After a protracted litigation, the federal court dismissed the case against the clerk, holding that the post called into question whether the clerk “was capable of discharging its important duties in an impartial manner.”

Thus, despite the First Amendment protections, the court nonetheless dismissed the case in favor of the public sector employer.

This case demonstrates that even where the First Amendment rights apply, an employee can still be terminated.

With that backdrop, consider that private sector employees do not even have the First Amendment considerations and individuals making such posts can be swiftly and publicly terminated by their employers.

For example, an employee working at a large retailer videotaped what could only be characterized as a racist rant against a woman who she said ran a red light. Using racial slurs and disparaging language, the woman’s post caused social media to seek out the identity of the woman’s employer, who then promptly posted that she had been terminated. The employer stated that such conduct was not tolerated for any of its employees.

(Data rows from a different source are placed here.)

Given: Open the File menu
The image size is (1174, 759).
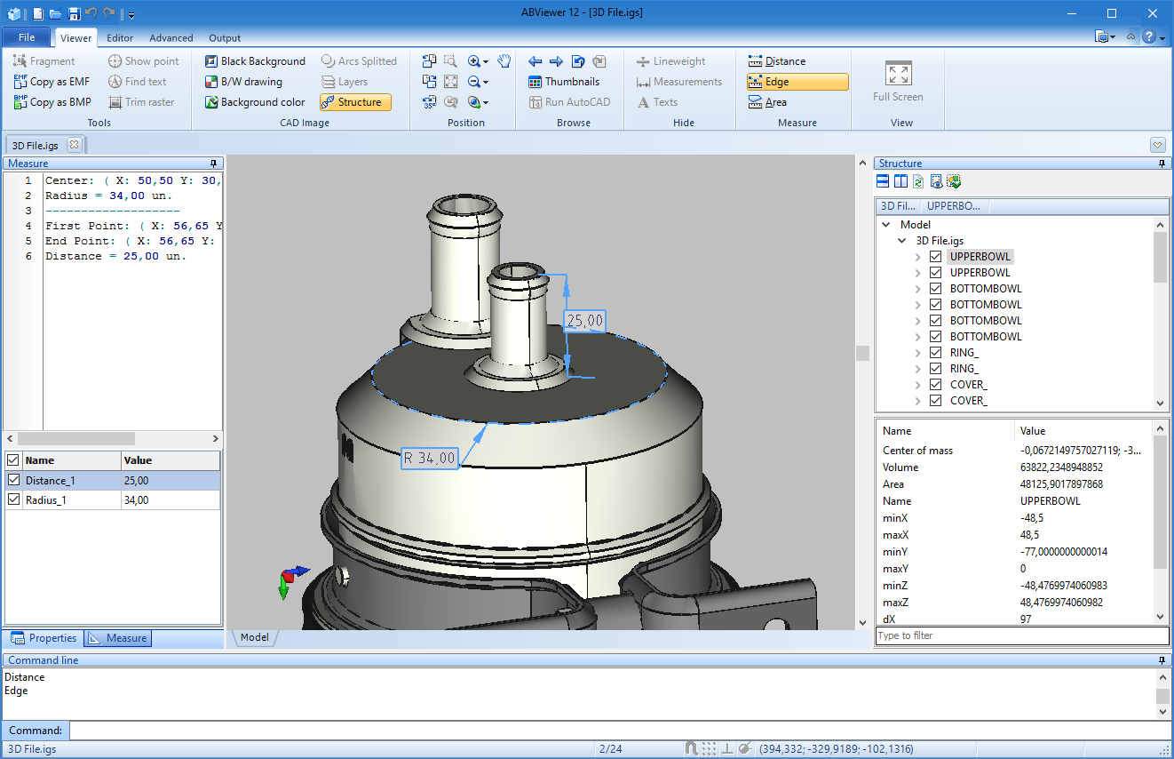Looking at the screenshot, I should tap(27, 38).
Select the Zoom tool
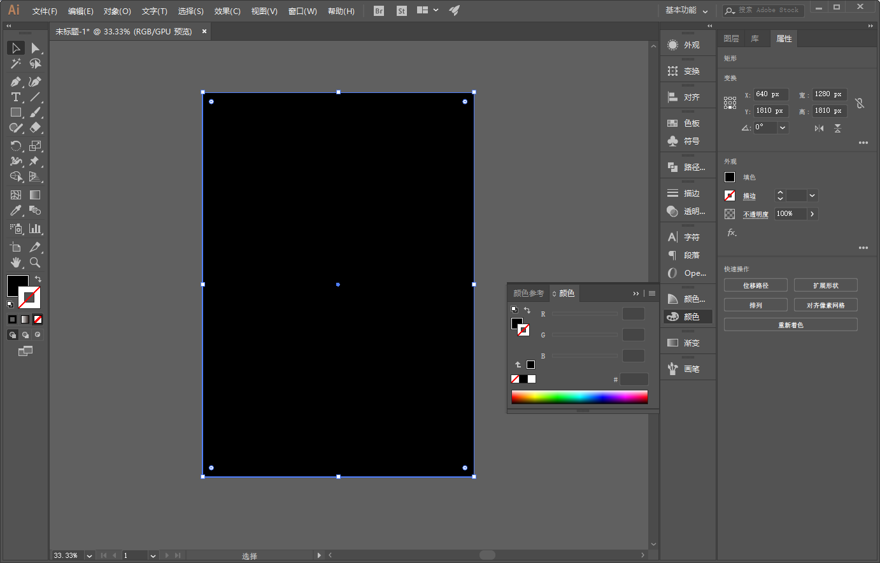The height and width of the screenshot is (563, 880). pos(35,262)
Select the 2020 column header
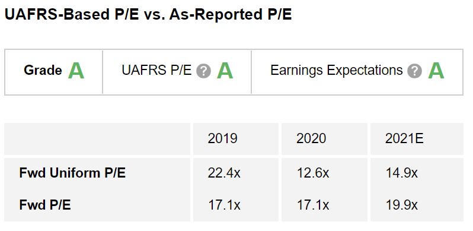473x231 pixels. pos(311,138)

While employees working for the private sector do have a right under the National Labor Relations Act to engage in concerted activity for mutual aid and protection, this right is narrowly tailored to specific actions by two or more employees seeking to address working conditions. It would not prevent a private sector employer from taking disciplinary action against an individual or groups of employees making racist comments.

Individuals should not just be concerned about their own conduct, but also that of their spouses.

The Major League Soccer team LA Galaxy and midfielder Aleksandar Katai “mutually agreed to part ways” after his wife made two racist posts, one with a picture of a black woman running from a Nike store after an apparent looting stating “Black Nikes Matter” and another she posted a racist comment in Serbian.

In his own post, Katai condemned the posts made by his wife as racism and took “full responsibility” for the post, promising that he and his family will “learn, understand, listen and support the black community.”

In addition to employees, students also need to consider the risk of inappropriate posts.

North Carolina State University announced this month that two incoming freshmen would not be permitted to attend the university after it was made aware of racist posts made by the students.

Before posting anything online, consider the implications of those posts and whether they could be viewed as racially disparaging.

Also consider educating your family as to the implications of how their posts could be associated to you and the negative consequences that may follow.

If you post a racially derogatory sentiment, don’t expect to be employed.